Sentimental, maybe, but brought home to me again, that the parents of skeletal African children feel as deeply and as strongly as we do about their children, though I suspect we many of us protect ourselves by subconsciously believing that the people in the photos we see couldn't possibly feel the same about their children, themselves as we do, it's different somehow, they manage better somehow. I don't know if it's the dehumanisation of their situations, or just a self defense response, something that allows us to believe that it couldn't be the same as it would be for us. That it couldn't be us. Tina posted a picture on her blog, for world hunger response day, that I've been hiding from ever since - a child crawling towards an off screen food aid centre, collapsed, no strength to go any further, and behind it, a vulture is standing, waiting. She says the photographer killed himself some months later - the protective blanket stripped away?
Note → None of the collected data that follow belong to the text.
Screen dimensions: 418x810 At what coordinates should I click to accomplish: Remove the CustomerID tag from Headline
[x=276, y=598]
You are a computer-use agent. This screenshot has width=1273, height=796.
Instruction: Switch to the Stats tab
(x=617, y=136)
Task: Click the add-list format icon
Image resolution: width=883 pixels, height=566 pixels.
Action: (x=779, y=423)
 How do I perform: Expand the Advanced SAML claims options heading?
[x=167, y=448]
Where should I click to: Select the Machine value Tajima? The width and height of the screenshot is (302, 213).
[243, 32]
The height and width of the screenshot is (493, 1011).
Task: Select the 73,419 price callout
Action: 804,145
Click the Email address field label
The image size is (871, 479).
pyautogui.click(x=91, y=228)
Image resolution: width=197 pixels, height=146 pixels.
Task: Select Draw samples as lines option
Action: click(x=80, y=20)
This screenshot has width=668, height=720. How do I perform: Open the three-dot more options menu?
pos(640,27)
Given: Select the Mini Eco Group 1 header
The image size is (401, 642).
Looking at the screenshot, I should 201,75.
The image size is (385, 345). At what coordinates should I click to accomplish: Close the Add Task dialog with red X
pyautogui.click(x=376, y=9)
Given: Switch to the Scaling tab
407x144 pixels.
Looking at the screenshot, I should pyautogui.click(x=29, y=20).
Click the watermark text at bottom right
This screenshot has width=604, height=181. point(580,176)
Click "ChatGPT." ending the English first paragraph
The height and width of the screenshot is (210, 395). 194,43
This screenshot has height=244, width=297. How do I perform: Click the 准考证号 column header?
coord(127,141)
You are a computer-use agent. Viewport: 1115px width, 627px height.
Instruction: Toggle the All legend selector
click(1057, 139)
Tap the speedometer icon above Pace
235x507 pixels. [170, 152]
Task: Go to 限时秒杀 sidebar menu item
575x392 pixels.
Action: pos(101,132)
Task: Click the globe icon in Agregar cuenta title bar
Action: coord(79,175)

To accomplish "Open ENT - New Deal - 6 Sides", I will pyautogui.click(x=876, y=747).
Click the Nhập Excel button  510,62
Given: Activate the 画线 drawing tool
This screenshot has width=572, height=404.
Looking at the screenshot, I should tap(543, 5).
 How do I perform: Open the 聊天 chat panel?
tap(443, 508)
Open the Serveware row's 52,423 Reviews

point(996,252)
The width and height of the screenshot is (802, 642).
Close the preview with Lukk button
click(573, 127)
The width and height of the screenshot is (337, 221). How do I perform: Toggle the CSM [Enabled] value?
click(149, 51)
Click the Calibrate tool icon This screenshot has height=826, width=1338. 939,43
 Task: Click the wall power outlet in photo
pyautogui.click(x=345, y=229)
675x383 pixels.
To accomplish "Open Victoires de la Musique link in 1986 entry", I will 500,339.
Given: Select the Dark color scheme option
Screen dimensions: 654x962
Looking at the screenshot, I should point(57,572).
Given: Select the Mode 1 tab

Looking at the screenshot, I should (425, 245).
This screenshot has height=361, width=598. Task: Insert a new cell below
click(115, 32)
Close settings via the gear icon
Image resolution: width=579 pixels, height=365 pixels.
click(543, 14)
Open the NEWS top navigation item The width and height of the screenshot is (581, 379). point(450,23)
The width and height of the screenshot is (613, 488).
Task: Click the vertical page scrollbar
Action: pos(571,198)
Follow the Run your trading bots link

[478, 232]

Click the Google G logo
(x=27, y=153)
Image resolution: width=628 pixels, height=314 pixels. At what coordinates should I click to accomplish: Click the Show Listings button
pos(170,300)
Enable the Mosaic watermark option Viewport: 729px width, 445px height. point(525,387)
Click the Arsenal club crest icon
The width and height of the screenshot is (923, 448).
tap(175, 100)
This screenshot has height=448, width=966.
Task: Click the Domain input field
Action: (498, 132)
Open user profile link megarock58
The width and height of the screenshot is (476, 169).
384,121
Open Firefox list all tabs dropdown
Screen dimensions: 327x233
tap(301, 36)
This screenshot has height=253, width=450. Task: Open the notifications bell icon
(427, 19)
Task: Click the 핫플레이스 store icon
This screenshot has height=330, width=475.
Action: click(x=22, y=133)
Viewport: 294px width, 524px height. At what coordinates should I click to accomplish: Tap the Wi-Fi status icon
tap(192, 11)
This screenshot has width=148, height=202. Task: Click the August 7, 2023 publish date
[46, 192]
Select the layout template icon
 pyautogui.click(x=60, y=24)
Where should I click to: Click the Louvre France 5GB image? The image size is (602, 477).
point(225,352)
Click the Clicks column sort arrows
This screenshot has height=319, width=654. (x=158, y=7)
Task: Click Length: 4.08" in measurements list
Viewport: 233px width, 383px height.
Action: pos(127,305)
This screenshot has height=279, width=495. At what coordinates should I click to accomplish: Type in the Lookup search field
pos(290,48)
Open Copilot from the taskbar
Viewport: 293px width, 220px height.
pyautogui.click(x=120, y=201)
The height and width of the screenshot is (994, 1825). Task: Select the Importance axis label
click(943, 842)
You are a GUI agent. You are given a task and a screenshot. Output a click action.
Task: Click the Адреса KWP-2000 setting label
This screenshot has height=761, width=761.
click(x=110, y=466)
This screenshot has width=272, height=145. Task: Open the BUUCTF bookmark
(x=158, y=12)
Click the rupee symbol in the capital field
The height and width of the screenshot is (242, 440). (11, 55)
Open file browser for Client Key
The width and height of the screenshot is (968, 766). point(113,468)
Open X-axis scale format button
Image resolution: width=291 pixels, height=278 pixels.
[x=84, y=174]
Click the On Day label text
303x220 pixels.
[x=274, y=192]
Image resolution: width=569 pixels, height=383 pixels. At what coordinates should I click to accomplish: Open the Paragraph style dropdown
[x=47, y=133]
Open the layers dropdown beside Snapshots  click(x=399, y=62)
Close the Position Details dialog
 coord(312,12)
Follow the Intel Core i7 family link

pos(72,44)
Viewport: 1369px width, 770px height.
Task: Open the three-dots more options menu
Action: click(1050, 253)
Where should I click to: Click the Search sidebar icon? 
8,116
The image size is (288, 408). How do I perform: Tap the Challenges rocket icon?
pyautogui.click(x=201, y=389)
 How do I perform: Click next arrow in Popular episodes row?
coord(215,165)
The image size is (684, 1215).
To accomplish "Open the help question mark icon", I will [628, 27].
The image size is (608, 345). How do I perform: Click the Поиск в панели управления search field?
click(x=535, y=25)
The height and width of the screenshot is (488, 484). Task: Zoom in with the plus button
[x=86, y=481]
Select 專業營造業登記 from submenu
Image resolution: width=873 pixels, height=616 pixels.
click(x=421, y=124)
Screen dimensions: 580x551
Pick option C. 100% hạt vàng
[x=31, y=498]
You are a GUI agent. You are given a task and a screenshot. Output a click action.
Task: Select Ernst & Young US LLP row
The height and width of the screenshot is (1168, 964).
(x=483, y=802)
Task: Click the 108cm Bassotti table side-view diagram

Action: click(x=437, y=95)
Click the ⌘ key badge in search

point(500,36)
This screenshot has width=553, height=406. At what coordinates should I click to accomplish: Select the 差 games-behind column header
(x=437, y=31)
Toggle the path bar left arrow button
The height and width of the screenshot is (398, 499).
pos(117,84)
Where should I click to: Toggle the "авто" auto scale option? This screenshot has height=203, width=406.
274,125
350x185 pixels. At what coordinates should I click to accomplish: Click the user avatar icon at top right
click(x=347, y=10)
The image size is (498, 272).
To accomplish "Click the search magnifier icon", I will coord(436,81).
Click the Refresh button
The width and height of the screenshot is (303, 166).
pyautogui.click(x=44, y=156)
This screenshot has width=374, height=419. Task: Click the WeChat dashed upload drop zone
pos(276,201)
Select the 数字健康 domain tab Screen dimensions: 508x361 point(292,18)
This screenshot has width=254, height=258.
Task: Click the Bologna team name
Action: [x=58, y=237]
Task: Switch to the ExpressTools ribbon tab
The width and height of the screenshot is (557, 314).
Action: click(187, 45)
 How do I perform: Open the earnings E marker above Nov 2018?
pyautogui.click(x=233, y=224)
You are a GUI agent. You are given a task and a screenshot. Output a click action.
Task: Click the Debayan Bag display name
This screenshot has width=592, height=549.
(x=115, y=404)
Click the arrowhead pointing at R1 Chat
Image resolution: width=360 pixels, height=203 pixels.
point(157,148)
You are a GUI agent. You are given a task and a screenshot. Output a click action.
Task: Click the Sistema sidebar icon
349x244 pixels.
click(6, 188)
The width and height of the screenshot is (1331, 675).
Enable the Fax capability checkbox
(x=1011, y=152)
I was looking at my 17 month old son, this morning, as he ran around in jeans, half dressed, stopping to grin at himself in the mirror, a happy mini David Beckham. He's in what I think they call rude health, solid and well fleshed, his skin is buttery and smooth, his cheeks are chubby, his hair shines, his eyes are bright. It's hard to stop nuzzling his neck, blowing raspberries on his tummy, squeezing him tight and feeling his fat and muscle, so comfortingly strong. It is such a blessing to know that I have fed this baby to this point of health and development, that I've had the milk, and the food to give him.

'You either care about poverty or you don't.' Tina said. And of course I do. Of course I care. But. But I don't have it in me to go to Africa, much as the pictures make me want to hold these children, give them all the milk I have until I've used up my shameful excess fat, and I could assuage that feeling I get when I see their protruding bones and stomachs, their hollowed cheeks and eyes, their tears. I don't have the money to make any significant alteration to the world. I'm no Bob Geldof.

I don't believe that the answer to that sort of poverty and imbalance of wealth lies in individual donation anyway. That just can't be right. We need a different system. Or any system. I don't actually believe that it should be mine and your responsibility.

The other day I got an email forward, from a rather Christian source, that contained a series of 'you think you've got it bad, look at this photo' pictures. I can't remotely argue with any of the sentiments. They have a preachy, smug, holier than thou tone that grates with me and stops me posting it, but despite that, it's not wrong. A man up to his neck in flood water, carrying a baby in a basin on his head. A tiny bent old woman shouldering a bundle of sticks three times the size of her. A one legged man pushing a bicycle with a child on the front. Starving children, and you think you have it bad? True, unarguably true. We do not have it bad.

So this is the picture, I hesitate to put it up, as I resent having this sort of thing thrust in my face. I'm not lecturing here, at all, just responding, feeling guilty. The story that kid wrote made me cry, this picture is the illustration of it, the horror of a child starving to death, of having no-one to save them, of being responsible for their tiny, dying sibling. I cold stare at it in horror for an hour, at every rib, at the older child's eyes. Appalling and real. Despite my best intentions, I have not yet done the charity gift thing this year, so I think I'll commit to a child sponsorship instead, and then maybe I'll be feeding someone, helping someone feed themselves.







Thursday, October 23, 2008

time to cry

Go see Kate's post, and see if it moves you to help out. I've nothing much to add. I know there's a world of heart breaking causes. It's just so obvious that this one was working so well. I wonder would the Inn be full if a minister's child needed a place? I suppose this is what recession really means.